Like all orthodoxies and claims, it is a good to test them from time to time as more evidence and data become available. It is possible the process could reveal that the orthodoxy or claim was not true in the first place, or used to be true but at some point became untrue.

The UK has closely followed US foreign and economic policy for the last 40 years. There is now ample evidence to form an accurate assessment of whether the UK has benefited from that policy alignment. While the alignment confirms the existence of a close relationship between the two countries, it is not special in the sense that most reasonable people would understand the word to mean.

In the post war period the US and UK found common cause in fighting the cold war. With the dissolution of the Soviet Union a new common cause was needed. The right-wing in the US and UK found that new common cause in neoliberalism, an economic model designed by think tanks that the right-wing had funded. It could be argued that as neoliberalism was designed by right wing people it contains an inherent right-wing bias, so is a political ideology as well as an economic model.

In the 1980s Margaret Thatcher and Ronald Reagan introduced the three key neoliberal policies of privatisation, deregulation and austerity. Those policies have now been tested to destruction in both the US and UK. They have caused the highest levels of inequality the UK has experienced in a century and created record levels of child poverty, debt and homelessness. Both the Tories and New Labour applied neoliberal economic policy, which has caused anaemic economic growth, wage stagnation and increased living costs. Having weakened the economy the Tories then formed an austerity coalition government with the Liberal Democrats in 2010. Between 2010-2020 Tory austerity directly caused 200,000 avoidable deaths.

As well as the human cost, Tory austerity has also taken a high economic toll. The Tories had already doubled the national debt to over £2 trillion and economic growth was stagnant before the pandemic hit. The Tories frequently boast about high employment, yet growth and productivity were both falling before Covid, making boasts about employment levels rather hollow. Private debt was also rising before the pandemic and is continuing to rapidly increase. These are all indicators that something is seriously wrong with our economy. 

On top of all that there is also the huge cost of Brexit to consider. Another economic concern is the Bank of England’s addiction to quantitative easing and issuing QE funds to unproductive areas of the economy, causing inflation. 

After the 2008 economic crisis the Queen asked why nobody saw it coming. That same question is equally relevant today and this time must be asked before, not after, another crisis strikes.

The UK’s lockstep alignment with US foreign policy has proved disastrous for the UK’s national security. Tony Blair tricked the country into a war of aggression against Iraq. British troops have been drawn into blunder after blunder because successive British prime ministers have effectively outsourced them to the US to help fight its wars of aggression. Following US foreign policy has come at a great cost to our country in life, treasure and reputation. The US wars of aggression the UK has been dragged in to have destabilised global security and acted as a recruiting sergeant for terrorism at home and abroad.

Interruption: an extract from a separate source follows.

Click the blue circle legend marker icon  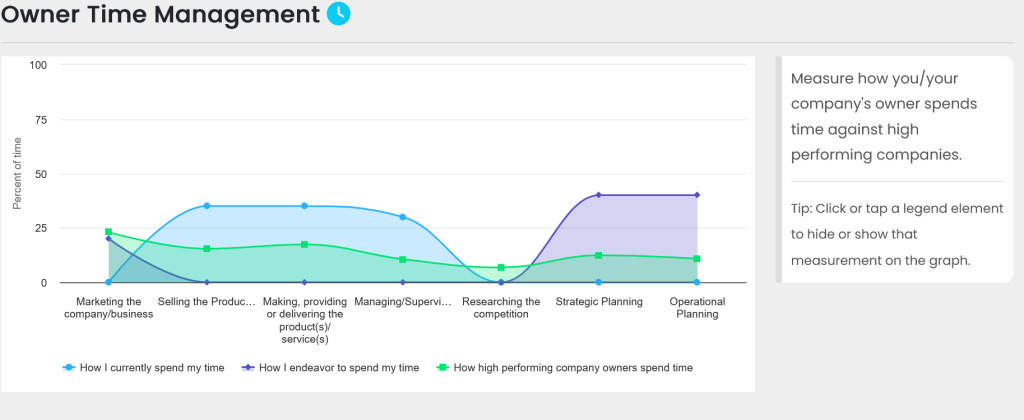[69, 368]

Our close alignment with America has also caused us to be drawn into alliances with countries that the UK should not be allied with. It is not in the national interest to ally with a Saudi dictatorship which murders journalists and commits war crimes on an industrial scale against innocent civilians in Yemen. It is also not in the national interest for the UK to ally with Israel while it is imposing an apartheid regime on the Palestinians.

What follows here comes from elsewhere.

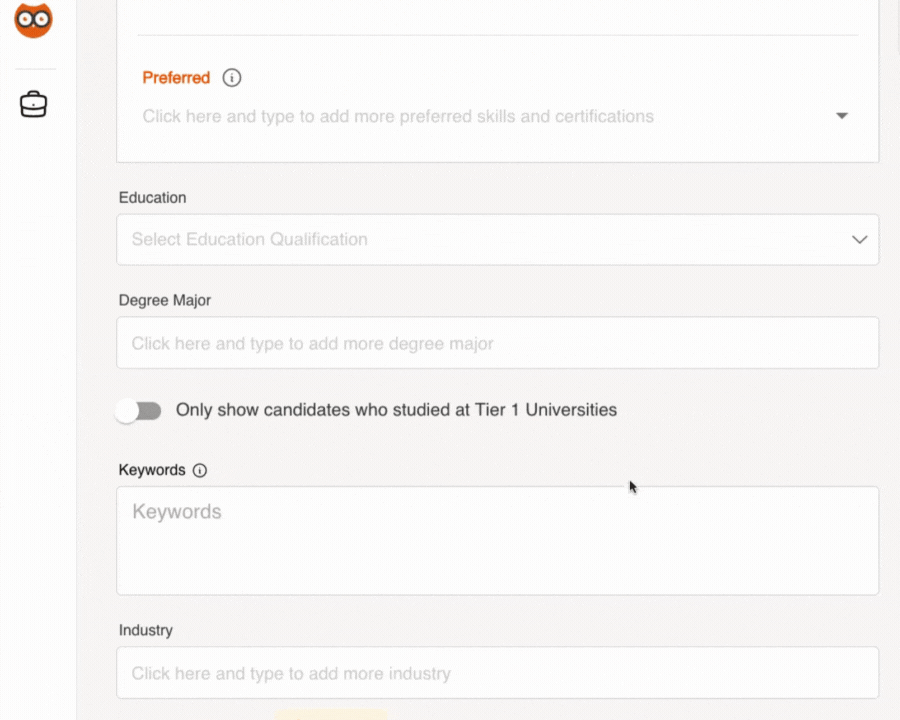
Task: Click the Industry label
Action: [x=145, y=631]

In light of the evidence that has become available over the last forty years, it is clear that the special relationship between the US and UK may well be special for the US but is detrimental to the UK's interests. The UK’s close alignment with American economic and foreign policy has damaged our economy and degraded our national security.

The orthodoxy shared by successive UK governments in the post war period has ultimately proved to be false.